**Your instructions**
Turn every line of the records into a Markdown table with the columns Row and Line, skipping blank lines and leaving out the pictures.

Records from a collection
==*==

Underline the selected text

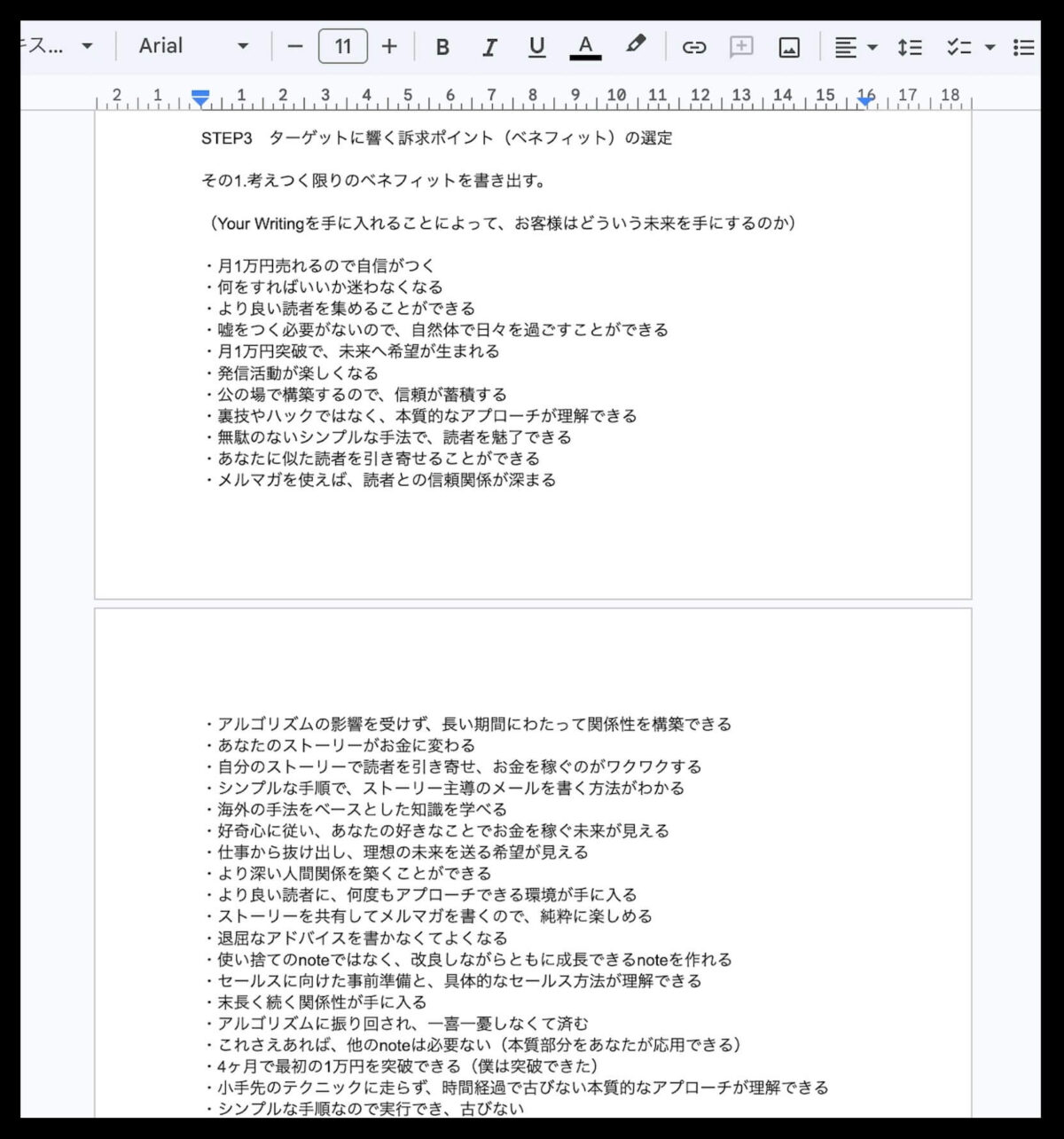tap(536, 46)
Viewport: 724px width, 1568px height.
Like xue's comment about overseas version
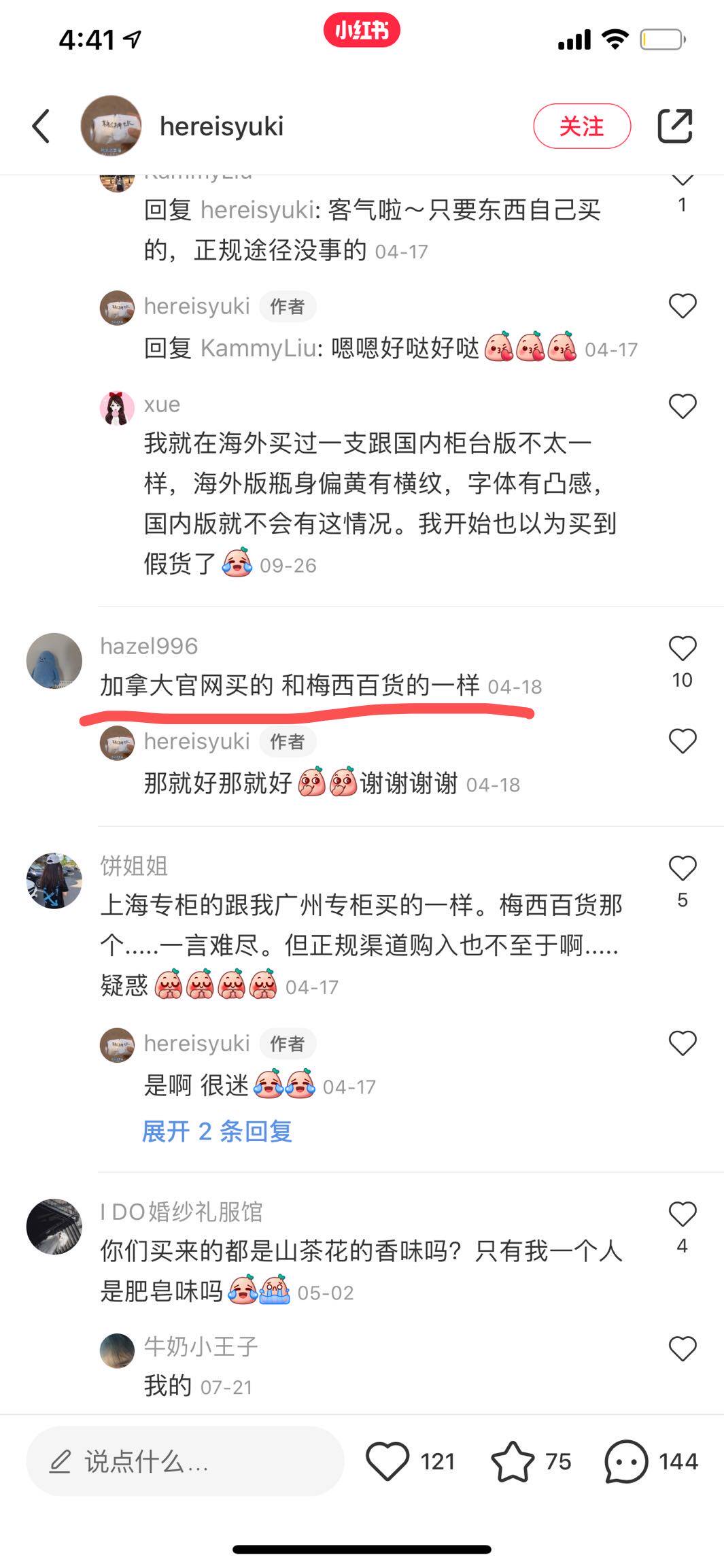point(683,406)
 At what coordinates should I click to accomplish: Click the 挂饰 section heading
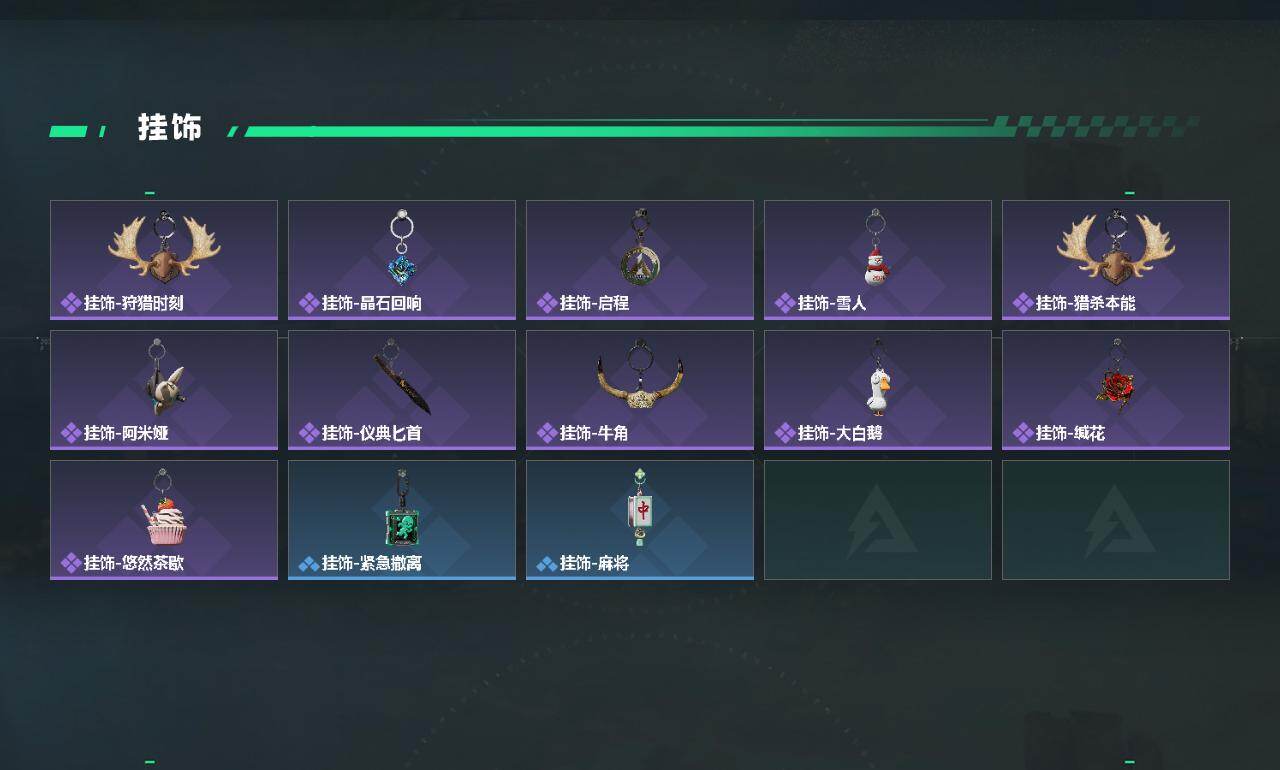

==*==

**The answer**
| Row | Line |
|---|---|
| 1 | Underline the selected text |
| 2 | tap(536, 46) |
| 3 | Viewport: 724px width, 1568px height. |
| 4 | Like xue's comment about overseas version |
| 5 | point(683,406) |
| 6 |  At what coordinates should I click to accomplish: Click the 挂饰 section heading |